The Patient Protection and Affordable Health Care Act, known informally as the health care reform law, went into effect on March 23, 2010, and makes several significant changes to the Stark Act.

First, the new law requires the Department of Health and Human Services (HHS) to create and implement a new Stark Act self-disclosure protocol within six months, which would allow health care entities to self-report Stark Act violations to the government. Under the new self-disclosure protocol, the Secretary of HHS will have the authority to reduce repayments and penalties for Stark Act violations, depending on provider cooperation and the timeliness of the self-disclosure. Once implemented, this new self-disclosure protocol should give providers a clear process for dealing with internally discovered Stark Act violations.

Second, the new law requires referring physicians to inform their patients of alternate suppliers of designated health services (DHS) prior to providing DHS to the patient pursuant to the in-office ancillary services exception under the Stark Act. The physician now must provide the patient with a written list of suppliers who furnish similar DHS services in the local area prior to providing the DHS under the in-office ancillary services exception.

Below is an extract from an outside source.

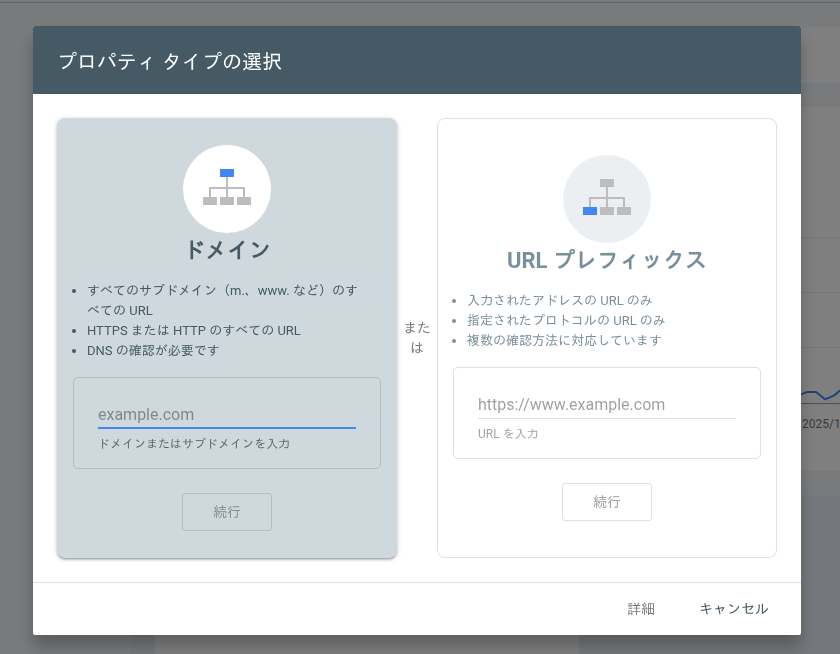The height and width of the screenshot is (654, 840).
Task: Dismiss the dialog with キャンセル
Action: [733, 608]
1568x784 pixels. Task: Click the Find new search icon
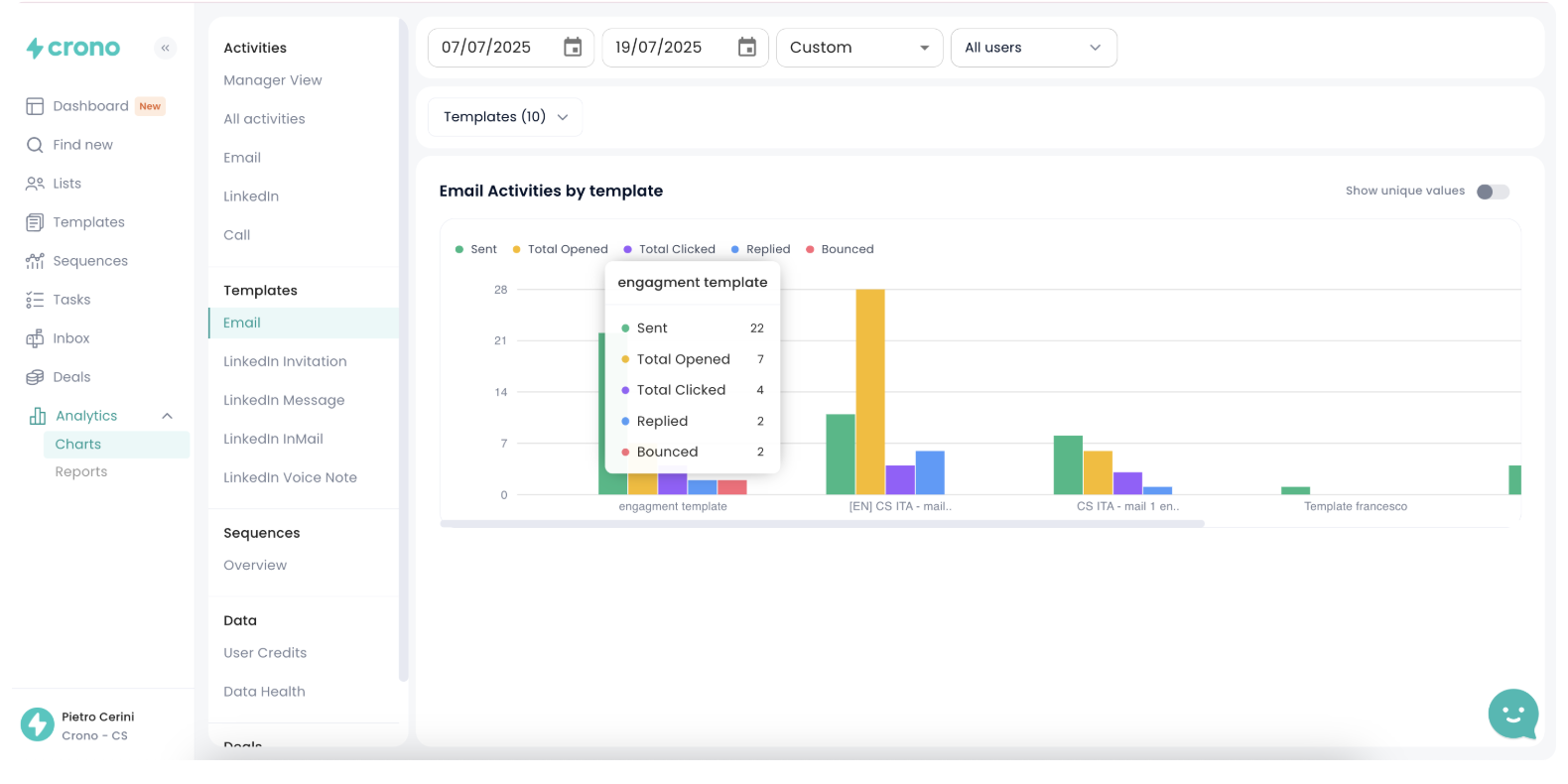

Third, the new law prevents future physician ownership of hospitals originally allowed under the Stark Act's whole hospital exception. The law contains a grandfather clause that allows previously created physician-owned hospitals to continue operating, but prevents the hospital from increasing the percent of physician ownership in such hospital.

Because the health care reform law is new and changes may occur in the future, providers impacted by these changes should continue to follow the health care reform debate.